WHAT TO DO:
Count the lines in the entries below that contain the word "number", and give only that count.

>> Start LISTING

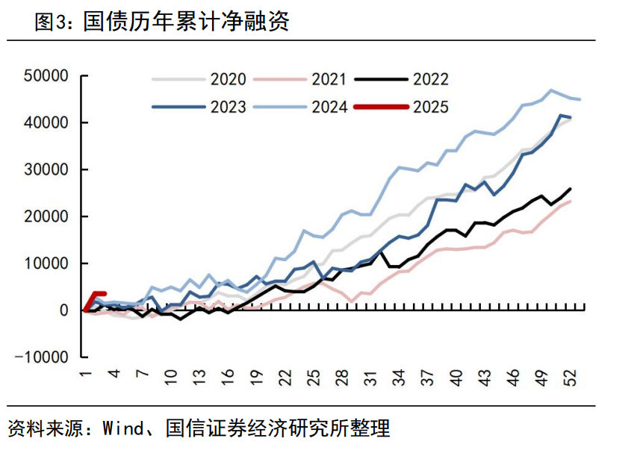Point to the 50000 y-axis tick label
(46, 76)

>> End LISTING
>> Start LISTING

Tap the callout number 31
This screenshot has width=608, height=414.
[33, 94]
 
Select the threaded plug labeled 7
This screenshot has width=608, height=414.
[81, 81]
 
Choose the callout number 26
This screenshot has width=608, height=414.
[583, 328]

>> End LISTING

IN RESPONSE:
2